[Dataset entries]

================================

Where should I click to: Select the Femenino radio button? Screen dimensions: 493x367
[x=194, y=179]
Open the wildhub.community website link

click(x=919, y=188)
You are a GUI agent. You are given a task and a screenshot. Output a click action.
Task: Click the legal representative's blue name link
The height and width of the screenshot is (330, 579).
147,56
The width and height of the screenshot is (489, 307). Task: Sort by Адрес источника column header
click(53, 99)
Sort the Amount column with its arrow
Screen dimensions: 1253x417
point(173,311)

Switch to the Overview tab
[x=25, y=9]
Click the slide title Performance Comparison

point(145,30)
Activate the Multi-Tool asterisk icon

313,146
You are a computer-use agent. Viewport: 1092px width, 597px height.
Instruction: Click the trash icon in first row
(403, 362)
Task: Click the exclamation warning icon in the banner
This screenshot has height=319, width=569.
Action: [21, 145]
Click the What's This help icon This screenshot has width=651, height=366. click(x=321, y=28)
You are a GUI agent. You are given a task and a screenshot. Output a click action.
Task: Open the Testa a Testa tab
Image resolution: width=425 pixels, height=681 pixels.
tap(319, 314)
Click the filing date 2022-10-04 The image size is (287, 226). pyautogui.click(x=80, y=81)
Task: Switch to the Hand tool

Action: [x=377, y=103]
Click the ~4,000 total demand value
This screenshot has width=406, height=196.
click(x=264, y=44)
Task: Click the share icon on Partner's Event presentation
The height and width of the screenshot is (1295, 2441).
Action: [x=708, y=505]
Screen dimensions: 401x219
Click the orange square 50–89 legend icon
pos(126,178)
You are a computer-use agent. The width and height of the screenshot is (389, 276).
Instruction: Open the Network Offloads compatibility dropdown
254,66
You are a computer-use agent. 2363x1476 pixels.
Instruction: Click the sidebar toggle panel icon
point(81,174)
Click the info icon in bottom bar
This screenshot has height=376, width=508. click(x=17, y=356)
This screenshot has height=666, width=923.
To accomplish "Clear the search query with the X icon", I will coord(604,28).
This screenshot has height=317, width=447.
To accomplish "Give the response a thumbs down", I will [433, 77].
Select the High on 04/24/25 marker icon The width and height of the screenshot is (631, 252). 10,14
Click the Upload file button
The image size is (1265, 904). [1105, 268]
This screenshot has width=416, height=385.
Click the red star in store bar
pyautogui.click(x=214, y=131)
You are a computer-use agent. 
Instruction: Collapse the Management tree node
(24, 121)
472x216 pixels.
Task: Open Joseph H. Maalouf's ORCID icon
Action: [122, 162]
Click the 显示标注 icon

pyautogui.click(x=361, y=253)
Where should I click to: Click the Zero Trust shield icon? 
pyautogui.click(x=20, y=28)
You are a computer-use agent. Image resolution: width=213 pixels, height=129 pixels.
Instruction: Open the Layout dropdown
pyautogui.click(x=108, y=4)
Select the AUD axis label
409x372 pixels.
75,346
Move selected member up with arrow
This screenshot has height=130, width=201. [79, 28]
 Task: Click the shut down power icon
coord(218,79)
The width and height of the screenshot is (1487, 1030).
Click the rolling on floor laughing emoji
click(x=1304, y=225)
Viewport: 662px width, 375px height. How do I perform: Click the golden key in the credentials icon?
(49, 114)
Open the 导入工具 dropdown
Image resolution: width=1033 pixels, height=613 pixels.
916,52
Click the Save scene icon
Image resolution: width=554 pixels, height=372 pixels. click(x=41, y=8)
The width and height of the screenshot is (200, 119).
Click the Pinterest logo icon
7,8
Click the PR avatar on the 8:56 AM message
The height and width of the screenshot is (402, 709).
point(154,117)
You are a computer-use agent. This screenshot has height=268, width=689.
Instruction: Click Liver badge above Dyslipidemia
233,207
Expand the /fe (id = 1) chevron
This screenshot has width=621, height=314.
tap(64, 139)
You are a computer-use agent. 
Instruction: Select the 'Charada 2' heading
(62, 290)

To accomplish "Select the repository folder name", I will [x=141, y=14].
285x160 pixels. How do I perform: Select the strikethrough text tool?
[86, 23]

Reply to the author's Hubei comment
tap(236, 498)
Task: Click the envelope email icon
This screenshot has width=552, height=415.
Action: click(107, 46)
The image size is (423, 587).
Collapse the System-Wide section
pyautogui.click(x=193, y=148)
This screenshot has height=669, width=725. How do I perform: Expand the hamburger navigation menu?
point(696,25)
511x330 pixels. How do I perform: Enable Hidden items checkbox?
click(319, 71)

================================

* _What to work on_
Tell how many lines in the data hold the string "accomplish", giving the number by itself.

* _Task response_
3